Uno de sus hijos legítimos, Luis Fernández de Herrera, heredó más los excesos de su padre que su nobleza. Joven apuesto, acostumbrado a conseguir cuanto deseaba, fijó su atención en Fernanda, una muchacha de belleza serena y espíritu firme. Tras insistentes cortejos, logró que accediera a pasar un día con él. Lo que comenzó como un encuentro inocente derivó en un intento de abuso por parte de Luis, frustrado solo por los gritos desesperados de Fernanda.
Alertados por los alaridos, unos cazadores y un labrador indígena acudieron al rescate. Fue este último quien primero enfrentó a Luis. Pero el desenlace fue trágico: Pedro, el padre, apareció a caballo y, sin mediar palabra, embistió al campesino, causándole la muerte.
Entonces, de entre la espesura, surgió una figura encorvada: una anciana de mirada profunda y piel curtida por los años, que al ver a Pedro, comprendió el cruel destino que se había consumado. Ella, Laurinaga, había sido una de las amantes indígenas del conquistador y, como acababa de descubrir, la madre del hombre asesinado.
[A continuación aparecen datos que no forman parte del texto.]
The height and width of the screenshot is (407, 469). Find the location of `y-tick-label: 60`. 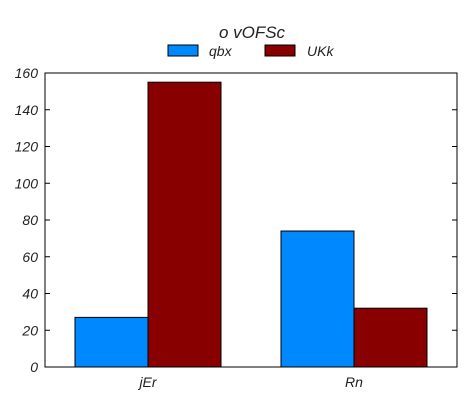

y-tick-label: 60 is located at coordinates (30, 257).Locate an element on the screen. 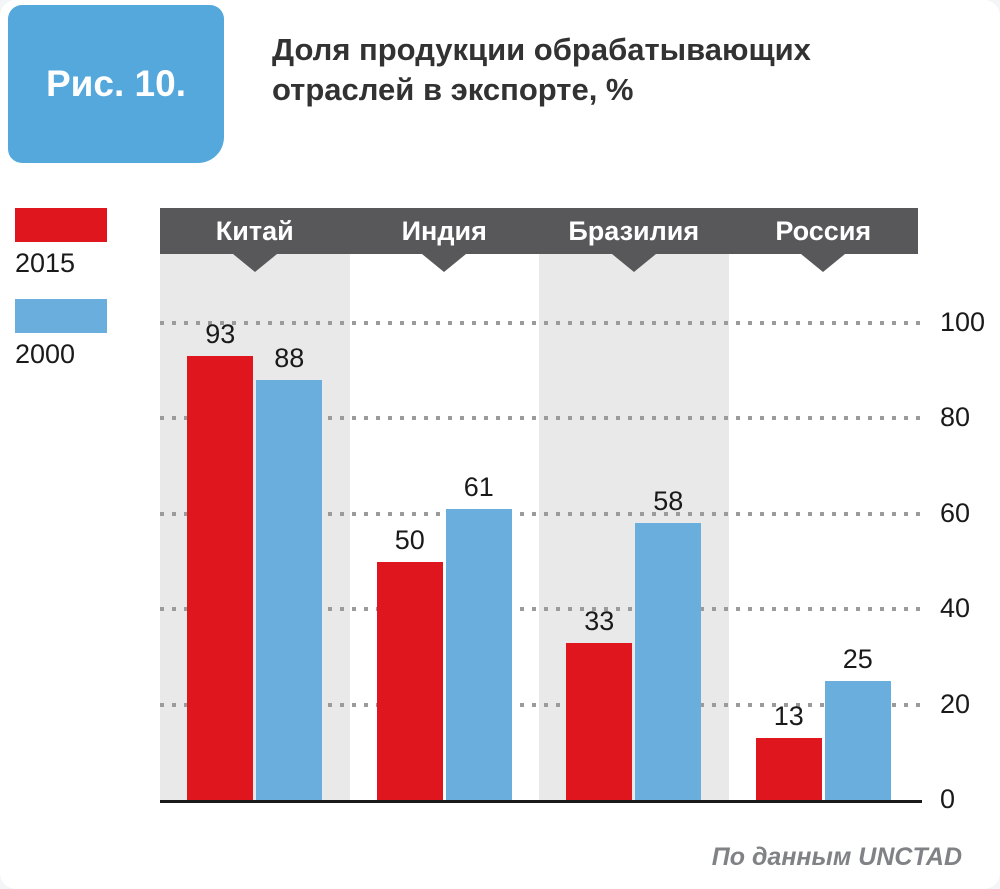  y-tick-40: 40 is located at coordinates (956, 608).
Su hijo. El hijo de Pedro.
Dominada por un dolor antiguo y la furia de siglos de sometimiento, Laurinaga invocó a los dioses guanches, clamando justicia. Fue entonces cuando lanzó su maldición: "Que Fuerteventura arda en vientos de muerte, que sus flores jamás florezcan y que sus arenas se traguen la vida."
Desde aquel día -aseguran los isleños- los vientos cálidos del Sáhara comenzaron a azotar la isla con violencia, dejando tras de sí un paisaje yermo, reseco, donde la vegetación no prospera y la aridez se impone. El paraíso se convirtió en desierto.
¿Superstición o verdad ancestral? Lo cierto es que Fuerteventura, con su belleza desértica y su cielo limpio, guarda en su alma un eco de tragedia y misterio. Quien camina por sus senderos y siente el alisio soplar en la cara, podría -si escucha con atención- oír todavía el lamento de Laurinaga entre las palmeras secas.